Description
Theoretically, implicit communication has proven to be a hard nut to crack. From a control stand-point, implicit communication makes problems hard because the same actions that are traditionally used exclusively for control can now communicate as well. From a communications view, there is often another conceptual difficulty: since the source is not specified explicitly, the message can be altered by control actions!
Consequently, even the minimalist toy problem that distills these two difficulties -- the infamous Witsenhausen counterexample -- has remained unsolved for the past four decades. Worse, its discrete counterpart is known to be NP-complete, ruling out the possibility of an algorithmic solution. Since the problem is hard as well as minimalist, it is a bottleneck in understanding implicit communication in particular and decentralized control in general.
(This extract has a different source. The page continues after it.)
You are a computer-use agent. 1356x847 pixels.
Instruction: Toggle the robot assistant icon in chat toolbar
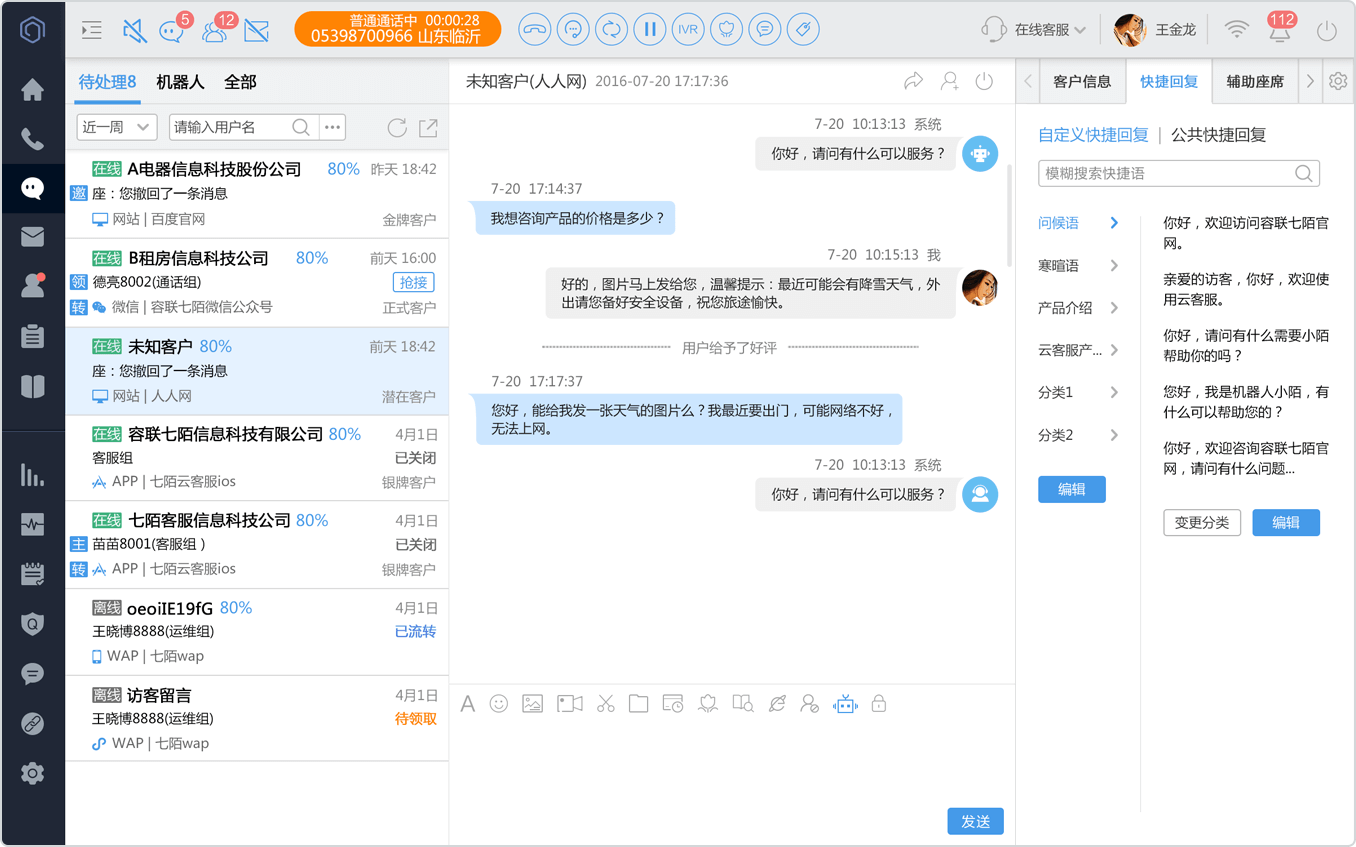[845, 704]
The main contribution of this dissertation is two-fold. First, using a sequence of three simplifications of the counterexample, we release this bottleneck by providing the first provably approximately-optimal solutions to the Witsenhausen counterexample. Second, we generalize this sequence of simplifications and propose them as a program for addressing more complicated problems of decentralized control. As an indication of the potential success of this program, we provide approximately-optimal solutions to various problems where implicit communication is possible. Using our refined understanding of implicit communication, we also identify a few practical situations where the phenomena may prove useful.